Le Tribunal rejette le recours contre la décision de l’EUIPO ayant refusé d’enregistrer, pour défaut de distinctivité, une marque sonore se composant du son « qui se produit à l’ouverture d’une canette de boisson, suivi d’un silence d’environ une seconde et d’un pétillement d’environ neuf secondes », déposée par la société Ardagh Metal Beverage Holdings GmbH & Co. KG, spécialisée dans la commercialisation de canettes métalliques.

D’une part, le son émis lors de l’ouverture d’une canette sera considéré, eu égard au type de produits, comme un élément purement technique et fonctionnel, intrinsèque à la manipulation de boissons.

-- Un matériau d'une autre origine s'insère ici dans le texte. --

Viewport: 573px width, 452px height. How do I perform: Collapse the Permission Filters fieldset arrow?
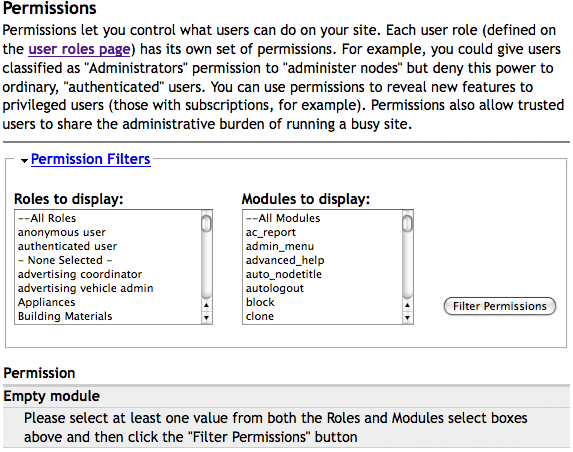tap(24, 160)

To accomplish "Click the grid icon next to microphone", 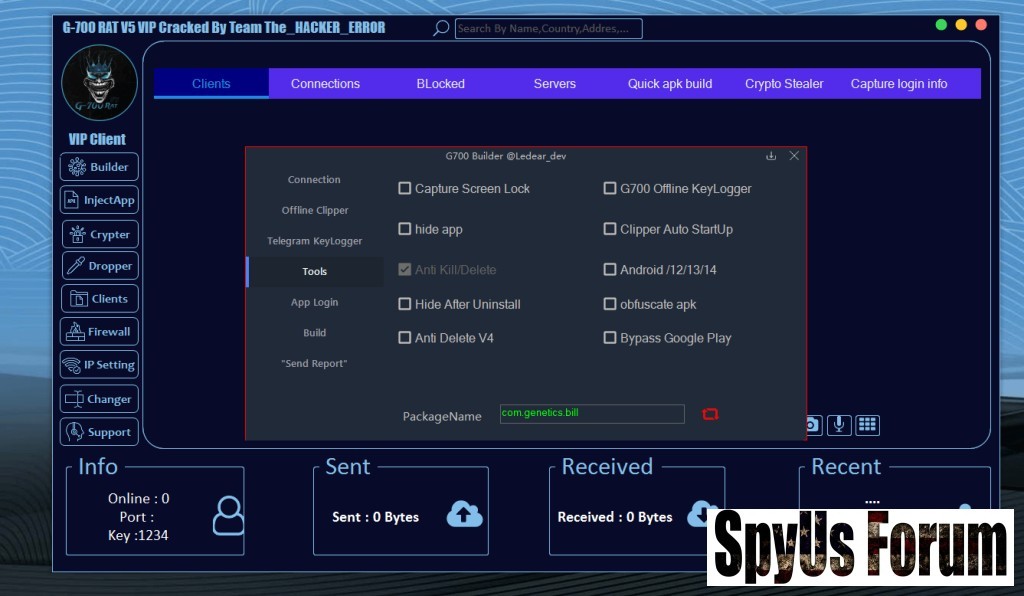I will [867, 425].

D’autre part, les éléments sonores et le silence, pris dans leur ensemble, ne possèdent aucune caractéristique intrinsèque leur permettant d’être perçus par le public pertinent comme étant une indication de l’origine commerciale des produits. Ils ne sont pas assez prégnants pour se distinguer de sons comparables dans le domaine des boissons qu’elles soient gazeuses ou non.

Cette décision peut être marquée d’une pierre blanche : c’est la première fois que le Tribunal se prononce sur l’enregistrement d’une marque sonore.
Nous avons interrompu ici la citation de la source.